The most common adverse event (SAE) was laboratory TLS, occurring in 2 (4%) patients at the 100 mg dose. Both were RR patients with medium TLS risk at baseline; one had a complex karyotype and lymph nodes >5 cm, and the other developed TLS upon resuming venetoclax after an 8-day dose interruption due to neutropenia. CLL flares during the venetoclax ramp-up were observed in 5 (21%) RR patients after discontinuing BTKi therapy. Symptoms included swollen/painful lymph nodes and fever, with three patients receiving short-course steroids (prednisone 20 mg for 3 days or methylprednisolone 50 mg for 1 day). All flares resolved by the start of venetoclax 400 mg once daily.

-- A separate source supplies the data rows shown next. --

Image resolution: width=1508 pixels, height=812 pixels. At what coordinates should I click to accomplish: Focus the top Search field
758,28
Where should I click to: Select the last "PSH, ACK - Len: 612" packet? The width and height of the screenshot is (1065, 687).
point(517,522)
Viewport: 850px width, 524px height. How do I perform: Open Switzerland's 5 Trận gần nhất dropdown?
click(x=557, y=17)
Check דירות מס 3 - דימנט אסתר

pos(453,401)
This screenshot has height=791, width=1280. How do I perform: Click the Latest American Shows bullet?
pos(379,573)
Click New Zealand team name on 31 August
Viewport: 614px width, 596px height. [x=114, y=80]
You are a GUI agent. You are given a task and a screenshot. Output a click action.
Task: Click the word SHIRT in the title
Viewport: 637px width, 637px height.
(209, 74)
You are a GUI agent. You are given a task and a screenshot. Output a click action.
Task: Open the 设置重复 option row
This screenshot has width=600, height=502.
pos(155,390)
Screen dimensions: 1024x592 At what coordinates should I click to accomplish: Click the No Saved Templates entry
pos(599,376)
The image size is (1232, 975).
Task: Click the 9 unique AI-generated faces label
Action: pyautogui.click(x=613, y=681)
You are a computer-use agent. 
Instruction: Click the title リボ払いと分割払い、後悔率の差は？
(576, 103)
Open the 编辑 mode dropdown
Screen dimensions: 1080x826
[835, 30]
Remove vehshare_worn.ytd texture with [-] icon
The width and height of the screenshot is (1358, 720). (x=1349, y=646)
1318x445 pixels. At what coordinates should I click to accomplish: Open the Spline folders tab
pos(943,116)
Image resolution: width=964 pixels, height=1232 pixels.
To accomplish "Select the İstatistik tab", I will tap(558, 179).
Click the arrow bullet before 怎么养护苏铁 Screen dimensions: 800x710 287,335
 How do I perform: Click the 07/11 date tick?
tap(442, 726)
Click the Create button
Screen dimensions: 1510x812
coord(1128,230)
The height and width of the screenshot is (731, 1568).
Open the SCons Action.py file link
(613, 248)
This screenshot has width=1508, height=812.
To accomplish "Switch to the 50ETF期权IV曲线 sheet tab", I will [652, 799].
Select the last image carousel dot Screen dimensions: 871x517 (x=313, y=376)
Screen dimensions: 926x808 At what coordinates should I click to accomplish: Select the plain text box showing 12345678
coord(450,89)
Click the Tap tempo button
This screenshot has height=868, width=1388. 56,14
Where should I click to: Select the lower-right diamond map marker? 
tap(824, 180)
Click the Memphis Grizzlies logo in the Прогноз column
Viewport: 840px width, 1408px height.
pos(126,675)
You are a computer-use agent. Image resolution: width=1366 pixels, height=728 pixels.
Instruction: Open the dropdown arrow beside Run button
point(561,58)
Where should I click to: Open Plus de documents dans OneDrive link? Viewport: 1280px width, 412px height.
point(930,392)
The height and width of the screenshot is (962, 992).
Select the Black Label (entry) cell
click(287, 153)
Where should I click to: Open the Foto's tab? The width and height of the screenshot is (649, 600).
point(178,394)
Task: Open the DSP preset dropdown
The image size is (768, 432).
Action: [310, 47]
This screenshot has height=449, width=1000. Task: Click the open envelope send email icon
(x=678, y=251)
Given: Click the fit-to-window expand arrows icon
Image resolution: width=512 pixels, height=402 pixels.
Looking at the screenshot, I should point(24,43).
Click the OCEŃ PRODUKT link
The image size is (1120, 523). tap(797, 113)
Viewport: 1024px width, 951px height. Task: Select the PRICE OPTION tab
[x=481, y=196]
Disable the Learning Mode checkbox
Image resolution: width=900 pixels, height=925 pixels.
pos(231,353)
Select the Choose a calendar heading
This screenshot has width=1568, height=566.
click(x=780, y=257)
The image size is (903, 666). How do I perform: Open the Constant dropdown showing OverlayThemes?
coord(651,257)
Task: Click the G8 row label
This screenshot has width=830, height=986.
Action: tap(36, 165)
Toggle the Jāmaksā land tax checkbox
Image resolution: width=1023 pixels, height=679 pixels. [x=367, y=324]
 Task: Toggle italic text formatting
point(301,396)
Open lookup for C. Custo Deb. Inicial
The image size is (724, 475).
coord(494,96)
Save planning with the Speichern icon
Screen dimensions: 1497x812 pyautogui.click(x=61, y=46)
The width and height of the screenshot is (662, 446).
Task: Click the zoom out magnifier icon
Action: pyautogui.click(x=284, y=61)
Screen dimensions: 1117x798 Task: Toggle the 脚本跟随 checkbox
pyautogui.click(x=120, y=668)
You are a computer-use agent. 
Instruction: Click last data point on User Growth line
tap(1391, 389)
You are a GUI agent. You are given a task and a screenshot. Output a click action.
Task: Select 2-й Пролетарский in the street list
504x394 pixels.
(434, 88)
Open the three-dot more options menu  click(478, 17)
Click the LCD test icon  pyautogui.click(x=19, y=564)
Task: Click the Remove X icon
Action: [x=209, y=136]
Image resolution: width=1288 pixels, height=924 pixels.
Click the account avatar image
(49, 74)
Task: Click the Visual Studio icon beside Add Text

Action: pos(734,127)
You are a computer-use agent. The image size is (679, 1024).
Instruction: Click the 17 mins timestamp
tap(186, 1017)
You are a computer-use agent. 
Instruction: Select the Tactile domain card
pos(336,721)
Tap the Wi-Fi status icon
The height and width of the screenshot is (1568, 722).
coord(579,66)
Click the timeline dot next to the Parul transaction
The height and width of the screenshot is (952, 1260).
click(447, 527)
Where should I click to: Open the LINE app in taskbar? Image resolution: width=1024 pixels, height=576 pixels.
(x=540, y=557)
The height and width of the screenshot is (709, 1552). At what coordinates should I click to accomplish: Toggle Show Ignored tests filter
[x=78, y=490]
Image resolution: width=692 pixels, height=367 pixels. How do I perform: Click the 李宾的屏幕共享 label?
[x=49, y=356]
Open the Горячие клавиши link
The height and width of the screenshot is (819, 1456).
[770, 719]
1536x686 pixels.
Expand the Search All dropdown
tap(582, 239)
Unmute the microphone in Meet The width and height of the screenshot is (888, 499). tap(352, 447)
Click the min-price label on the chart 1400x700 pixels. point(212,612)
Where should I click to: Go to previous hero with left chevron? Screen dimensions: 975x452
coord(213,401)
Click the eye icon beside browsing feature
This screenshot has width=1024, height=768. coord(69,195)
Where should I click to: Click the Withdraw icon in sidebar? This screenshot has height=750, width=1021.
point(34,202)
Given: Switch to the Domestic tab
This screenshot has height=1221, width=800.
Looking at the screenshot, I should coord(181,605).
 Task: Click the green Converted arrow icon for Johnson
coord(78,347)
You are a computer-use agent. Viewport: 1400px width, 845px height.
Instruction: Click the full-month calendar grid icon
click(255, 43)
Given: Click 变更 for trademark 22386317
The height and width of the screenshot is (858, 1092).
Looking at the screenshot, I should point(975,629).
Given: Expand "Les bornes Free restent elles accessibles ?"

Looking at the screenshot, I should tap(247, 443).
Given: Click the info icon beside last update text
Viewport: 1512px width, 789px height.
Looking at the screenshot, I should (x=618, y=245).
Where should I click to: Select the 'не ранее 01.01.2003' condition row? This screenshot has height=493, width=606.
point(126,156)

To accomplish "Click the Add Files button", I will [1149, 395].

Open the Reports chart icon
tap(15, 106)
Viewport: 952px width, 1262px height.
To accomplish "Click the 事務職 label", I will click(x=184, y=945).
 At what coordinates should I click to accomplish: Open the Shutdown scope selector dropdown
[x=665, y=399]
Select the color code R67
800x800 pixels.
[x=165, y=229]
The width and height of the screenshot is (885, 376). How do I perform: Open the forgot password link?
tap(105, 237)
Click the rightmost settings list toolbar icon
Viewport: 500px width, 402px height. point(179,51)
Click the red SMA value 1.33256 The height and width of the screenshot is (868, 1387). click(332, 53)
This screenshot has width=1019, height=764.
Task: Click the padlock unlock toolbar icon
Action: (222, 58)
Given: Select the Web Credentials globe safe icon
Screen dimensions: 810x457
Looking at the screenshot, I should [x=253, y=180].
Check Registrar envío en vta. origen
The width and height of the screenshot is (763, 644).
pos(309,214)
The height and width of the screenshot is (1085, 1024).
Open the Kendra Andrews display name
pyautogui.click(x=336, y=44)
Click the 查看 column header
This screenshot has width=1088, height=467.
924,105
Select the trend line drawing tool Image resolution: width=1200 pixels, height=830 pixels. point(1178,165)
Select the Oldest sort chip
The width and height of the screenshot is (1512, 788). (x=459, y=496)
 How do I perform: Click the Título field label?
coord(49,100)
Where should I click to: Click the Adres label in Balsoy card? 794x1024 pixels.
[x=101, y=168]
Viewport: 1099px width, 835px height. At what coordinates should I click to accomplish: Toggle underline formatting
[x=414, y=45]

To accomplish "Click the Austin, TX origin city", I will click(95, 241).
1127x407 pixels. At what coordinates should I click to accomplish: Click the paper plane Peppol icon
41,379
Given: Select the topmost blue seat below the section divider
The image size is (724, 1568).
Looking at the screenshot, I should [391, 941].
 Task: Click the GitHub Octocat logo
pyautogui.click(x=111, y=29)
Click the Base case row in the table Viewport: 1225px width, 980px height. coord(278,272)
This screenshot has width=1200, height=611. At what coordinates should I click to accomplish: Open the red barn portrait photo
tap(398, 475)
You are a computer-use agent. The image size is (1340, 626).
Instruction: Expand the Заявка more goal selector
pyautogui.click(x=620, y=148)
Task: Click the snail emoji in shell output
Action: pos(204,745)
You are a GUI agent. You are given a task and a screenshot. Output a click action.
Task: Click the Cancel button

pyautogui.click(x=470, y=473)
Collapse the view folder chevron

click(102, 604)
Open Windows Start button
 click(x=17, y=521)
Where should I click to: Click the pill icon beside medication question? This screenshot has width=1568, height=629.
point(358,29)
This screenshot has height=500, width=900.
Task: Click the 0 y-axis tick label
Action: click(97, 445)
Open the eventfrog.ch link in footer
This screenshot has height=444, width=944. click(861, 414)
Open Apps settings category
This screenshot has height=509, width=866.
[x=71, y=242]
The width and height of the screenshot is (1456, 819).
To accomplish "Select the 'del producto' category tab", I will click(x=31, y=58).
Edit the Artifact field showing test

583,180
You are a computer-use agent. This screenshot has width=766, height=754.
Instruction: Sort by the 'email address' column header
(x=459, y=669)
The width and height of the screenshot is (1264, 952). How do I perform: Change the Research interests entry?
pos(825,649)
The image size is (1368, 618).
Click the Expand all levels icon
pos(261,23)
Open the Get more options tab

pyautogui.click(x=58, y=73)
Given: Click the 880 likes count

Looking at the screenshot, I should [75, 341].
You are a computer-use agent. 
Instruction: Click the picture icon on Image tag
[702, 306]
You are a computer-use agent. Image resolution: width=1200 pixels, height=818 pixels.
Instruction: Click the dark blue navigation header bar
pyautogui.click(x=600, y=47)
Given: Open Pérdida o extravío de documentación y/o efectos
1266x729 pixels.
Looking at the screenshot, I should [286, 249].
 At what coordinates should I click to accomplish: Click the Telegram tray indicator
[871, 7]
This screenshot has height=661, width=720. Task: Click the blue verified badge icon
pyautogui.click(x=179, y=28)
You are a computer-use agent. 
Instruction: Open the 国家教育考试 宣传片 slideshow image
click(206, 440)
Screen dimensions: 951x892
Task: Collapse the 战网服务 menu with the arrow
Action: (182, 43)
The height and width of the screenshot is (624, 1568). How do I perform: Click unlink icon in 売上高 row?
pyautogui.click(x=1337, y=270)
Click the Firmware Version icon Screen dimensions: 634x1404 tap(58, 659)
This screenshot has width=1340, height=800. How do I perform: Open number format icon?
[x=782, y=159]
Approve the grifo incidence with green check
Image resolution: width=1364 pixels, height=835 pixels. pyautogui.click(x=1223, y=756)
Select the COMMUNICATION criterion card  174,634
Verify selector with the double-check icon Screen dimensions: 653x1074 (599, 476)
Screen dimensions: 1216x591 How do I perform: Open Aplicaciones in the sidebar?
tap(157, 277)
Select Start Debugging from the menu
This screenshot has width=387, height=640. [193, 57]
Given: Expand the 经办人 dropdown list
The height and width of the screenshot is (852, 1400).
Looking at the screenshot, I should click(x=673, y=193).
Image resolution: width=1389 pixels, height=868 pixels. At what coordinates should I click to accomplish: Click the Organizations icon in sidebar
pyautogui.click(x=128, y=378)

Neutropenia led to venetoclax interruptions during the ramp-up in 6 (12%) patients, with a median drug hold duration of 6 days (range 3-9). All 6 patients responded to G-CSF administration and only one patient required long-term dose-reduction due to neutropenia.
Conclusions:
In this prospective study of venetoclax-based therapy, the 2-year PFS rate was 92% in TN and 83% in RR CLL patients. In RR patients mostly with prior BTKi therapy, this 2-year PFS rate compares favorably to recent reports. The venetoclax ramp-up without anti-CD20 lead-in proved safe for TN and RR CLL patients, exhibiting low rates of laboratory TLS. CLL flares following BTKi discontinuation occurred in 21% of RR patients but were self-limiting and manageable with short courses of steroids. An additional cohort has been opened to assess the effect of venetoclax and BTKi overlap on preventing CLL disease flare.
Disclosures: Tomasulo: AstraZeneca: Consultancy; Sanofi: Consultancy; Abbvie: Consultancy. Wiestner: Nurix: Research Funding; Merck: Research Funding; Genmab: Research Funding; Acerta, Astra-Zeneca group: Research Funding; Pharmacyclics, an Abbvie company: Research Funding. Sun: Gemab: Research Funding.